- **TASK INSTRUCTIONS**: Rescale the stretch of data from the line containing "August 12, 2020 (253, 1938)" through the line containing "May 12, 2021 (244, 578)": reproduce each of those lines with its text unchanged, multiplying every coordinate in the answers by 0.4 and rounding to whole numbers, with halves rounded up. Return only those lines.

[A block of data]
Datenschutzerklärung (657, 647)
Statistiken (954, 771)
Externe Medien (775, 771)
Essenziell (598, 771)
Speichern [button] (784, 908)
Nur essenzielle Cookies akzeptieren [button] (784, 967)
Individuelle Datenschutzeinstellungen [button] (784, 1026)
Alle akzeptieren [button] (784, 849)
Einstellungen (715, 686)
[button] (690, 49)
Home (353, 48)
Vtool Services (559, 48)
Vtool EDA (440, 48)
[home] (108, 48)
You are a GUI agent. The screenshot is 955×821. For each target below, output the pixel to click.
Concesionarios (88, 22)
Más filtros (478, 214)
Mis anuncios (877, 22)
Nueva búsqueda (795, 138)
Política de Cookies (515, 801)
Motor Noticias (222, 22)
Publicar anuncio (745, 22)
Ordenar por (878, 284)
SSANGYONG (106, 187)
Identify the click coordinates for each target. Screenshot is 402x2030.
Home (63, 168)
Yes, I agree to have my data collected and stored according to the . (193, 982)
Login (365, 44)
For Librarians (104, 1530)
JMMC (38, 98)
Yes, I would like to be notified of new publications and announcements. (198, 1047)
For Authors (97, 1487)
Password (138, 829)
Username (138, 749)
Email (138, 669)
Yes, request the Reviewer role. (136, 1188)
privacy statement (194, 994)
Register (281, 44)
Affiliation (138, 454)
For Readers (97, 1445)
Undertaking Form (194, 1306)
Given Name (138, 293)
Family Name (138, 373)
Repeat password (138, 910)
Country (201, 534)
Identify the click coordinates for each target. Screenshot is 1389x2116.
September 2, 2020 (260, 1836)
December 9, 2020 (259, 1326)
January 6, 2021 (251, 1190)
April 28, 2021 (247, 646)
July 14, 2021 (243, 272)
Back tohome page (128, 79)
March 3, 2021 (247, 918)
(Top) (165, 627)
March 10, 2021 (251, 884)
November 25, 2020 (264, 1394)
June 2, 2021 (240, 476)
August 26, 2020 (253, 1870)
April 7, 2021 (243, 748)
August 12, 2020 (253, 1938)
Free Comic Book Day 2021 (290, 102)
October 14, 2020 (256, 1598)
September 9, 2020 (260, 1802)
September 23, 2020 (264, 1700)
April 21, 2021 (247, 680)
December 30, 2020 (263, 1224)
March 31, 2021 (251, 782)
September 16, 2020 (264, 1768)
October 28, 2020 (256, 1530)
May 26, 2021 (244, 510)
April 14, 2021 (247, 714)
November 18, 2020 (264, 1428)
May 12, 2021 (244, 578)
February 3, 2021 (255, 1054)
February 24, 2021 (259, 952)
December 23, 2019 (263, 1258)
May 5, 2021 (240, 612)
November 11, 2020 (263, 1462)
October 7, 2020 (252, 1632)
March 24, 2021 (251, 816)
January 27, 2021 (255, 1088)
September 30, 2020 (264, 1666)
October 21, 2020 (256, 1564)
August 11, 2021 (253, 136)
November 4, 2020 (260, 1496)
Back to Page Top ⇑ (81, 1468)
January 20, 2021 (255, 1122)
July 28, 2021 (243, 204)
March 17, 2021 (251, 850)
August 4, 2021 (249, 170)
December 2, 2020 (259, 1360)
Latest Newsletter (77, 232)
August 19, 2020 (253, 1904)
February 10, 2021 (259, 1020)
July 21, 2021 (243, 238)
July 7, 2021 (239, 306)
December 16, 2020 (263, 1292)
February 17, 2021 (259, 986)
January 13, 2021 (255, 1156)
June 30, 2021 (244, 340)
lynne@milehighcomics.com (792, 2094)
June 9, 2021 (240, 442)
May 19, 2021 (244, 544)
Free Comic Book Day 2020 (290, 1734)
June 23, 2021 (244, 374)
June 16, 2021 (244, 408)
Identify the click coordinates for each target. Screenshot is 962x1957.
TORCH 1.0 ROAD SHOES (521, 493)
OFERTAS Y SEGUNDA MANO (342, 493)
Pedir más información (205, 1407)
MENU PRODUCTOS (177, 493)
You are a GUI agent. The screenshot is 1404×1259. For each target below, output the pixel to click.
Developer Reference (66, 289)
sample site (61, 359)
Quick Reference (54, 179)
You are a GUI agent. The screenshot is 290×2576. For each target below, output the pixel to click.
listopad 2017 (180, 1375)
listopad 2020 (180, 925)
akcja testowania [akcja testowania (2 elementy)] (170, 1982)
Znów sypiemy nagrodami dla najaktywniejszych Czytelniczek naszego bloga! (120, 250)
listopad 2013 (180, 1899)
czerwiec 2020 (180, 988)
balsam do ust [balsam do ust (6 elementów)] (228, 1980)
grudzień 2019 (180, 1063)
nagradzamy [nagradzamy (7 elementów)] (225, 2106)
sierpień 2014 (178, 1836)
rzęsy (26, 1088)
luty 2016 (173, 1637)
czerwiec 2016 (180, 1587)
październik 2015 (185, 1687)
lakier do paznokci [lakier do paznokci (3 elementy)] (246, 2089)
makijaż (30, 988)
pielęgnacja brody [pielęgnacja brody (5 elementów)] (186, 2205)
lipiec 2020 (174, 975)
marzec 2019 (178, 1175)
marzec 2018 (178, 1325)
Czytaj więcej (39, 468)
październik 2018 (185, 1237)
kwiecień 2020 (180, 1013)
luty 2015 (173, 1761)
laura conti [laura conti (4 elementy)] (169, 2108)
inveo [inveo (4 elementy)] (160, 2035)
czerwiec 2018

- **RESULT OF THE EXERCISE**:
August 12, 2020 (101, 775)
Free Comic Book Day 2021 (116, 41)
October 14, 2020 (102, 639)
September 9, 2020 (104, 721)
September 23, 2020 (106, 680)
April 21, 2021 (99, 272)
December 30, 2020 (105, 490)
March 31, 2021 (100, 313)
September 16, 2020 (106, 707)
October 28, 2020 (102, 612)
May 26, 2021 (98, 204)
April 14, 2021 (99, 286)
November 18, 2020 (106, 571)
May 12, 2021 (98, 231)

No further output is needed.